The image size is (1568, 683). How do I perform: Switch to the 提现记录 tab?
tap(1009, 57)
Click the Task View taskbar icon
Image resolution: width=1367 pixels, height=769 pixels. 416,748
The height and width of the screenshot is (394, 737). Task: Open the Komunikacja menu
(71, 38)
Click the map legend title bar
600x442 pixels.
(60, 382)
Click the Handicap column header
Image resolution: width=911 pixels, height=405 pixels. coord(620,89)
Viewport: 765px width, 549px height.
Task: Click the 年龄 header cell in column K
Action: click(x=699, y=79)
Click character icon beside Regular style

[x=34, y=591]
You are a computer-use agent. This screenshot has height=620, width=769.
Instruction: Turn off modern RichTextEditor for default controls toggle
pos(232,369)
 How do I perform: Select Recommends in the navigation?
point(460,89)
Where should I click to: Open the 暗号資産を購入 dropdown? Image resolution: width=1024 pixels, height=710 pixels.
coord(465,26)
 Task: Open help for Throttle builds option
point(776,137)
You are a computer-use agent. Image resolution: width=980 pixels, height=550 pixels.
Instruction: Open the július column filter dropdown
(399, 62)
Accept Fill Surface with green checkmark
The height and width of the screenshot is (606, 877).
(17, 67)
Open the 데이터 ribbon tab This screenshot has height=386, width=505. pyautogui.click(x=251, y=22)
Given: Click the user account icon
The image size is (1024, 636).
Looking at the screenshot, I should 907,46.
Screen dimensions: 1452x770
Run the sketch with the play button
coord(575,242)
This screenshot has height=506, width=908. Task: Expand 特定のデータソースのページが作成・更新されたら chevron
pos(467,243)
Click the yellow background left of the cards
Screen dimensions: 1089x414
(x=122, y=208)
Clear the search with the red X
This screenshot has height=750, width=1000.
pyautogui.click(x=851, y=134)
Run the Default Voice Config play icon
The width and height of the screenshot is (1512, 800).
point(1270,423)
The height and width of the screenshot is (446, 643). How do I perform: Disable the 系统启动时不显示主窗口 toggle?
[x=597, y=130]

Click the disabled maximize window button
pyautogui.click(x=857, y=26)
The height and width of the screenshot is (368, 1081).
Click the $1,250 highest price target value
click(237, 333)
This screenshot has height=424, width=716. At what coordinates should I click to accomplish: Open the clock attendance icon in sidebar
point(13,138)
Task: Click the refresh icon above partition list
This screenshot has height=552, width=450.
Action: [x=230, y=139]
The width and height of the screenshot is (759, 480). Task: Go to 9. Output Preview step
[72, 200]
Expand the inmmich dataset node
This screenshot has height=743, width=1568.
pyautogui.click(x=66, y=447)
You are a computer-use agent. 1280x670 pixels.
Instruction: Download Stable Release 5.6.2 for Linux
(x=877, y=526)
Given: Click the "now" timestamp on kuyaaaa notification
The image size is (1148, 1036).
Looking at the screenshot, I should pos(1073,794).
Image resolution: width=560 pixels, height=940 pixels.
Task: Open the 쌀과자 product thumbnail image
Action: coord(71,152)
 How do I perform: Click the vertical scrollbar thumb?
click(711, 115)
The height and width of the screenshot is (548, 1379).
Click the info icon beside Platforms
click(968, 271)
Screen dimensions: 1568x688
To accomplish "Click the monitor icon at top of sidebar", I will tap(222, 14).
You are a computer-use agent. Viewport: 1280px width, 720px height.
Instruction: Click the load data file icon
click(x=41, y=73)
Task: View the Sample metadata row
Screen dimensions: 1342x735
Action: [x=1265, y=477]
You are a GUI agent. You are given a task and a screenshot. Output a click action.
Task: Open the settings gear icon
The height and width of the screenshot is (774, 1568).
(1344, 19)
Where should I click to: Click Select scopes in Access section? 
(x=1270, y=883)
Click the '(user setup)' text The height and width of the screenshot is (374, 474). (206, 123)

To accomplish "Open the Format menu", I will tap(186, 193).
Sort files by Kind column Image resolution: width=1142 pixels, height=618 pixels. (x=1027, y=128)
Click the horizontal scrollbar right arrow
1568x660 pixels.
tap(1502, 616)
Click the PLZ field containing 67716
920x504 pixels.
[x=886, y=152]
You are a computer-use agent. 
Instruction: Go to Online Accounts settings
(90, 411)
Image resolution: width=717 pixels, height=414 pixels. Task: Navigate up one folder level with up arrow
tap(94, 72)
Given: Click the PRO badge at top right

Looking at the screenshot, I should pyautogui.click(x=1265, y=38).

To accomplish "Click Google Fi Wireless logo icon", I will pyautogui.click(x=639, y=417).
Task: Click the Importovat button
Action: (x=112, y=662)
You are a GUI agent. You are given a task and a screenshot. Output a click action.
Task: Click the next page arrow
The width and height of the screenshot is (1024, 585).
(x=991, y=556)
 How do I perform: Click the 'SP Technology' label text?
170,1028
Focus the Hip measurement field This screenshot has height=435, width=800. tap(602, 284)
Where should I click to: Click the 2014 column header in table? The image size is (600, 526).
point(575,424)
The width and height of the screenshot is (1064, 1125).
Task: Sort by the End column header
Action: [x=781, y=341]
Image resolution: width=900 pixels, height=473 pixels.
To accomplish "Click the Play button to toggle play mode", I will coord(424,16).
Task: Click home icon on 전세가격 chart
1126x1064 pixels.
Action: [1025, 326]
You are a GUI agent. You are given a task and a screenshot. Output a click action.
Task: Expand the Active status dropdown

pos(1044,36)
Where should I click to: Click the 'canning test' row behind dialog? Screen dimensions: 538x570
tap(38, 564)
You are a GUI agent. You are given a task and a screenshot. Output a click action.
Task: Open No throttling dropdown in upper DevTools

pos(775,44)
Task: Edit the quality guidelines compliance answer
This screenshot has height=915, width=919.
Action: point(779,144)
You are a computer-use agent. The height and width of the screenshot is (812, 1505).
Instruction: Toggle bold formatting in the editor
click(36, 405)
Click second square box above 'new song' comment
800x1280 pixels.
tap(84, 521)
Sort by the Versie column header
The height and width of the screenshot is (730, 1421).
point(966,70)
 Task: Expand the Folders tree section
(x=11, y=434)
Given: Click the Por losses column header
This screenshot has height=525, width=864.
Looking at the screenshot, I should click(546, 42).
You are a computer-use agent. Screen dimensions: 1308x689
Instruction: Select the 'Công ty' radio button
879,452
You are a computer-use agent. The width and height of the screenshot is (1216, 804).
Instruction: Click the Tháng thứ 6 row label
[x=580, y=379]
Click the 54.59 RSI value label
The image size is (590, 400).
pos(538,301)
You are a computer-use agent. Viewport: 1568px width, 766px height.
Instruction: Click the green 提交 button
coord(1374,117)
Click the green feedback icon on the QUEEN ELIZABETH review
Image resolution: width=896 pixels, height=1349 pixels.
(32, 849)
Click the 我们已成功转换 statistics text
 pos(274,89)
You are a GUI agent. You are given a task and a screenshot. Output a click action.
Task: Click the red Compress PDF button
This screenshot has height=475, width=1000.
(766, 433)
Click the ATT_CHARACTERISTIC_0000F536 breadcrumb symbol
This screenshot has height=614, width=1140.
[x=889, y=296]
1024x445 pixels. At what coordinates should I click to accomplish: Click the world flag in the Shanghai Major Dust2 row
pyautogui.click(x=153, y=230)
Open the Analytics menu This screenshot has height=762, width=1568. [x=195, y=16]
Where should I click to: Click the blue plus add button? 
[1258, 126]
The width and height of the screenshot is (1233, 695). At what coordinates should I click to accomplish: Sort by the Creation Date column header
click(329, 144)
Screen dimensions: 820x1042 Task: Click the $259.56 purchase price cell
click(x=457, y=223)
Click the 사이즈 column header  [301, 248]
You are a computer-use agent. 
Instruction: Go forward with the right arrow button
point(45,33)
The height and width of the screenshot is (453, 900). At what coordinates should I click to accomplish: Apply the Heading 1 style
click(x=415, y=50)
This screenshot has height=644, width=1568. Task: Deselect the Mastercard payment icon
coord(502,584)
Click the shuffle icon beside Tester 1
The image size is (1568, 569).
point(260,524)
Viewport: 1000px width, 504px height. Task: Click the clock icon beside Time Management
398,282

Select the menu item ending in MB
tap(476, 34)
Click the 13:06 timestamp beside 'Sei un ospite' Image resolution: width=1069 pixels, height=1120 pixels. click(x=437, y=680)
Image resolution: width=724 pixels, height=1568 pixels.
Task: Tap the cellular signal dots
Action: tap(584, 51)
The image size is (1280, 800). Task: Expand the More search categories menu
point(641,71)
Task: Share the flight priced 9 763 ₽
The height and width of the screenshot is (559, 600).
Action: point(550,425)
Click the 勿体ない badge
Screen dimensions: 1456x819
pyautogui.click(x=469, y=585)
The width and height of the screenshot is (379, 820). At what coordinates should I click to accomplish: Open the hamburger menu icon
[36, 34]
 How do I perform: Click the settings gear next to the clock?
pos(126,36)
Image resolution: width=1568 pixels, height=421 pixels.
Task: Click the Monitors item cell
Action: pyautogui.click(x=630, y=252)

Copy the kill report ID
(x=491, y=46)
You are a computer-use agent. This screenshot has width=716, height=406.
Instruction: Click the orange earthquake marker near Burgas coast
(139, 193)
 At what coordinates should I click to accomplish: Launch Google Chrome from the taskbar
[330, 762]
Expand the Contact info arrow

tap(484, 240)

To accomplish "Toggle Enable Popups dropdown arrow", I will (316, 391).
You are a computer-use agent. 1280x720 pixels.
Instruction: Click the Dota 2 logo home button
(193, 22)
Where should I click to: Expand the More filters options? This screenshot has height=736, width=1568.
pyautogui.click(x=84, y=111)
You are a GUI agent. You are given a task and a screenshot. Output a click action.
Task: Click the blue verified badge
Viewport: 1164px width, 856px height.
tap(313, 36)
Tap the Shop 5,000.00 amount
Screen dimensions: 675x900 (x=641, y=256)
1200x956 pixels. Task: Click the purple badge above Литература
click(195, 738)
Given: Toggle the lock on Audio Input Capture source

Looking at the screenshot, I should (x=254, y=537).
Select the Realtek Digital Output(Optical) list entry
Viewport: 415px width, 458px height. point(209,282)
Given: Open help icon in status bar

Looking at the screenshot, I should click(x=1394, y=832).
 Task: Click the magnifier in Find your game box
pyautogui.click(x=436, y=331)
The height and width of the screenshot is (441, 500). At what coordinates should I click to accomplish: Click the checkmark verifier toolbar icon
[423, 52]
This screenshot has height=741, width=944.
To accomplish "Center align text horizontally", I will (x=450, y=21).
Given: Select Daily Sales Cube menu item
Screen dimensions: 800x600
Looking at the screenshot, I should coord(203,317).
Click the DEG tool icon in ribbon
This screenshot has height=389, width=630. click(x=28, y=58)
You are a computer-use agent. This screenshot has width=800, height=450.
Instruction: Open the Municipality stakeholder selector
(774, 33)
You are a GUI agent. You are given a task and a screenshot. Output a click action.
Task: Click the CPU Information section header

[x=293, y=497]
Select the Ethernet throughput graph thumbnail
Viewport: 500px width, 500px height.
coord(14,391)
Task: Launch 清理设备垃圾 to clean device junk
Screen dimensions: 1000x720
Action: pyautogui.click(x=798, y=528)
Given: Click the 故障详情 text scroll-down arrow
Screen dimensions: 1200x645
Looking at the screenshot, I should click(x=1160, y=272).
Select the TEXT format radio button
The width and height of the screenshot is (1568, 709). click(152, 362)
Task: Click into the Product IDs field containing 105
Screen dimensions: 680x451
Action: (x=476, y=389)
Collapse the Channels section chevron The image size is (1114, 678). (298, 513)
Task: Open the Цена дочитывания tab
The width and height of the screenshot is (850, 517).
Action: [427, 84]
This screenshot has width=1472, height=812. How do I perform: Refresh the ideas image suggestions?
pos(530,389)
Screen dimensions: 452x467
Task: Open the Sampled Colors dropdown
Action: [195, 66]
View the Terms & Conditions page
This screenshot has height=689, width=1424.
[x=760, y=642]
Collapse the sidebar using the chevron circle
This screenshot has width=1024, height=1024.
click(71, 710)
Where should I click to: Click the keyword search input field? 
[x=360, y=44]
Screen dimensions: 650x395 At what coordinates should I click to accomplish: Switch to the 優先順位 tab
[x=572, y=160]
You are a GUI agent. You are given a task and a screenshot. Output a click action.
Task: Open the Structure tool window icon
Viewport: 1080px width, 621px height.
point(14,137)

------------------------------------------------------------

### To do:
The answer must consist of every line from the entries above that contains the string "user".

### Answer to this task:
Given: Click the user account icon
Click the '(user setup)' text The height and width of the screenshot is (374, 474). (206, 123)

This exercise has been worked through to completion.